26 June 2011
As I walked out to Walden yesterday morn, I barely missed stepping on a significantly large blood-worm crossing on the walkway. I think it was no less that four-six inches in length and actually seemed to me quite animated for a worm. It twisted its rear end into some curlicue, and pushed its front end advancing, sometimes moving forward but at times only reconfiguring. I suspect that it is called a blood worm because the enlarged girth below its front end seems engorged with blood—or at least its upper section approaches the color of blood. I watched for some time as the worm writhed and wriggled its way to wherever it might have been moving. I cannot attribute causation to the worm, alas, and so I will not say “where it was headed,” though it is humanly difficult to accept movement without purpose or direction. I marveled at the contortions the worm made in its progress. First, its rear twisted into a squiggle, and then its front end straightened out the question mark its rear had formed. I could discern no motive for its motions. I stood on the path and observed the worm, and then entered the cabin to move on to my own wrigglings and writhings. Maybe in here I would have purpose. But for a moment I turned back and watched through the glass and waited expectantly for a bird to alight and pick the worm up in its beak and carry it off to feed its younglings. But none arrived.

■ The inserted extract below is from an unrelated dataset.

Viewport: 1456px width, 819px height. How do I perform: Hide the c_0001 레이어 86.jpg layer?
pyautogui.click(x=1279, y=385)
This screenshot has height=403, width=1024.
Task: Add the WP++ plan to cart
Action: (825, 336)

Several hours later I remembered the worm and went again to the glass to check on its fate. I noted that its rear end (I think it was its rear, but what do I know?) had reached the end of the path and the entire front of the worm had fallen into the grass. I wondered if it were safer here and out of obvious sight, but of course, I knew that its predators knew exactly how to see its prey despite the camouflage.
I did not see the worm today. Perhaps it was discovered.
And yesterday as I sat out here in Walden, a movement on the computer screen disclosed behind me and outside the window a doe crossing the backyard. Not ten feet behind it was its fawn. prancing behind its parent like many a child following close but sovereign. The spotted fawn was small and delicate, and I was cheered to watch it following its mother. But then something startled the pair—it might have been my presence—and the doe ran west into the brush and the fawn scurried east into the woods. I wondered if the two would find each other again. I was saddened at the even and despaired that I was responsible for the separation. Today as I sat out here in Walden a doe passed my cabin window but was not followed by a fawn. I had no way to know if it was the same doe searching for its lost fawn.
Emerson notwithstanding, Nature is a mystery to me and offers no lessons. And the mystery today doesn’t comfort me.